Their goals are to inspire and foster the exchange of information and to raise awareness about the impact of their research and the need for collaborative efforts to sustain public support for science.

These guidelines also respond to the current emergence of distrust in science of significant parts of the public in many parts of the world. Furthermore, public opinion and scientific consensus diverge more and more drastically, with probably very serious consequences for humankind. 




Elizabeth Blackburn during her 2017 lecture
Over the past century, industrialized nations around the world have built robust government-funded national research enterprises. Each of these organizations has advanced science by infusing the universal human impulse for discovery with national or regional pride.

Despite the unarguable success of the nationally focused model of science that has dominated the past hundred years, the truly vexing problems now facing humanity — such as environmental degradation; the global climate crisis and its effects on health; emerging infectious diseases and pandemics; and the need for alternative energy sources — call for building something new: a global framework to support fundamental scientific research.

An inspiring model of international commitment for the common benefit already exists in the Paris Agreement for climate change mitigation. The 2015 agreement, which recognizes global climate change as one of the most daunting challenges faced by humankind, has the signatures of 194 nations plus the European Union, and lays out commitments to support the collective actions needed for long-term global benefit. Though the Paris Agreement has been subject to criticism that it is based on aspirations rather than mandates, it is nonetheless an unprecedented achievement in global cooperation toward a shared and urgent goal and a powerful example of what humanity can achieve through inclusive, careful negotiations conducted in good faith.

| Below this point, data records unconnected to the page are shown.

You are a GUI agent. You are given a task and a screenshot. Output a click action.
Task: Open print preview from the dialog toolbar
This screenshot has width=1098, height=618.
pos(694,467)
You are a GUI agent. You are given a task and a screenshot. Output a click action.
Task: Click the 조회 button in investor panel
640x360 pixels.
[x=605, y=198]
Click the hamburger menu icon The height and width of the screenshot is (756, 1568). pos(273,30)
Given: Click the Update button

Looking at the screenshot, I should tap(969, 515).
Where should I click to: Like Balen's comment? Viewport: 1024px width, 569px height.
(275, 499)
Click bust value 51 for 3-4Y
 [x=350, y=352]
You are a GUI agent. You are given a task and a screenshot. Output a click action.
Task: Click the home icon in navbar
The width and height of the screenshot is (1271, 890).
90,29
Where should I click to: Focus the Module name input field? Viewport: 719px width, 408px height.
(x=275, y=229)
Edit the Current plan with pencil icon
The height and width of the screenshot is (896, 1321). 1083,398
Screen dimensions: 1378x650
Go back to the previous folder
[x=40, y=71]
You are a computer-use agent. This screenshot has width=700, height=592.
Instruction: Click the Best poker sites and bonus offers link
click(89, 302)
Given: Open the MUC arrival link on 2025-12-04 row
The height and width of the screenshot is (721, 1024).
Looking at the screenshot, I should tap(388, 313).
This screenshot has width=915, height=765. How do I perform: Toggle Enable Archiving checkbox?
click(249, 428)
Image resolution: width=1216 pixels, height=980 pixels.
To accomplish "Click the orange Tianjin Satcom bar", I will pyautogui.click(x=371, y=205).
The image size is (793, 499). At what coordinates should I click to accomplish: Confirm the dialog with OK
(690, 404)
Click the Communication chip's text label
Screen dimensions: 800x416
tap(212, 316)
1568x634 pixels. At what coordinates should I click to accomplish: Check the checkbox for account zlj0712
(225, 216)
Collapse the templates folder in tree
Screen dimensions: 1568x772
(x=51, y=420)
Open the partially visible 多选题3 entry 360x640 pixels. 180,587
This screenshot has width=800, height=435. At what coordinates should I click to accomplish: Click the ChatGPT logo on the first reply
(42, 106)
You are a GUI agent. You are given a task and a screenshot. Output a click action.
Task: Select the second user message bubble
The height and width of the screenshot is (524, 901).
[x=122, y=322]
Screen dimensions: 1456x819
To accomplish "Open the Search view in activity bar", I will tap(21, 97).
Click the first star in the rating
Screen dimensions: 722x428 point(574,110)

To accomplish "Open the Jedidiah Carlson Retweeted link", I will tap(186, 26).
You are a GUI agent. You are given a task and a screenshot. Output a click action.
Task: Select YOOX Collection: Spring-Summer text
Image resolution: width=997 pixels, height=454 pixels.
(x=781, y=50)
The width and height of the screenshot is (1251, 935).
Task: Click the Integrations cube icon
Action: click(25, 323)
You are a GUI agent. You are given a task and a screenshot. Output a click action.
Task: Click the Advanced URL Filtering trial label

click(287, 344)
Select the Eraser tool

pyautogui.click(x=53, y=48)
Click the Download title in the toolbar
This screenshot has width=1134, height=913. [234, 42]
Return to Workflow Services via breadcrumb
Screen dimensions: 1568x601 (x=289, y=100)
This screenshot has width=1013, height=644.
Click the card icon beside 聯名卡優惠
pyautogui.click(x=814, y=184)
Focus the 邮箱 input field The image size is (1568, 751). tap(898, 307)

By implementing the equivalent of a Paris Agreement for long-term, cooperative, international support of scientific research — to complement the nation-based organizations that have served us so well — we can better embrace far-sighted, strategic scientific planning.

Arming the world with collectively acquired new scientific knowledge would allow us to anticipate crises that ultimately affect us all, freeing us from the reactive stances we must so frequently adopt in response to unexpected challenges.

A global model would also provide the means to build a sustainable source of funding and freely shared scientific tools. When fiscal resources for science are bound to national politics, year-to-year funding proposals can be unpredictable and even capricious.

The Paris Agreement crucially includes robust funding to achieve its objectives, via a Green Climate Fund that has so far attracted more than $10 billion in pledges. Notably, these pledges have come not just from affluent, highly industrialized countries but from a diverse range of nations, including Mexico, Indonesia and Vietnam.

The current concentration of scientific activity in a small number of rich nations excludes the perspectives and talents of millions who stand ready to contribute to science. By actively sharing technology and data through a global framework and by building on current momentum to open the scientific publishing process to all, we can greatly accelerate the pace of discovery and increase the diversity and richness of the research we pursue.

I have presented preliminary ideas on a global science framework at several international forums and received an enthusiastic response. It is my hope that young scientists and future scientists just coming of age can imagine, and eventually realize, a global pact for science — a science based on shared goals and resources, transparency and strategic, long-range thinking. We would all stand to benefit.